Dans la gare
Entendez-vous le sifflet, furieux, strident,
La bête souffle en ses naseaux, cabre
Sa carcasse de fer, s’apprête au train rapide,
Et tout mugit, grands dieux ! comme un tonnerre.
Dans son ventre un feu s’affaire,
Qui pousse au ciel de noires fumées ;
On dirait l’image du monstre
Dont parle l’Apocalypse.
Et quelle course, quel tumulte avant
Que les voitures soient remplies.
Puis : « Paré ! », et terre et ciel
S’envolent, un rêve démoniaque.
Depuis ta naissance, animal cracheur
De vapeur, plus de poésie du voyage !
Plus de marchand partant à la foire
À cheval, avec ses éperons et le sac !
Bientôt plus de joyeux compagnon sur la route,
Sous la pluie et le vent, s’allongeant
Fatigué dans l’herbe et rêvant
À la belle enfant au pays.
Plus de malle à fouets claquants
Prenant son élan dans la ville,
Ni de postillon corniste réveillant
Les citadins au clair de lune.
Ni de couple paisible roulant
Dans son fiacre gentiment, d’où l’homme
Descend pour aller dans l’herbe
Cueillir la fleur pour son épouse.
Bientôt plus de voyageur attardé
Sur un sommet, contemplant la création,
Bientôt tout passera comme l’éclair
Sans un regard pour la nature.
J’accuse : homme, avec tes artifices,
Tu rends le ciel et la terre si froids.
Que ne suis-je, avant que tu joues
Des vapeurs, né dans la plus déserte forêt !

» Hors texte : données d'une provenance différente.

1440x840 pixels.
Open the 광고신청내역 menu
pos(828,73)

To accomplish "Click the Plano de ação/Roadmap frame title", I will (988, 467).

Où ne résonne plus de hache, né au fond,
Se peut-il, silencieux de la mer,
Où jamais je n’eusse entendu
Parler de toutes tes merveilles.
Roule, va jusqu’aux limites,
De paquebot en nef des airs !
Vole avec l’aigle, avec l’éclair,
Tu t’arrêteras à la tombe.
Justinius KERNER.
Recueilli dans Anthologie bilingue
de la poésie allemande,
Gallimard, 1993.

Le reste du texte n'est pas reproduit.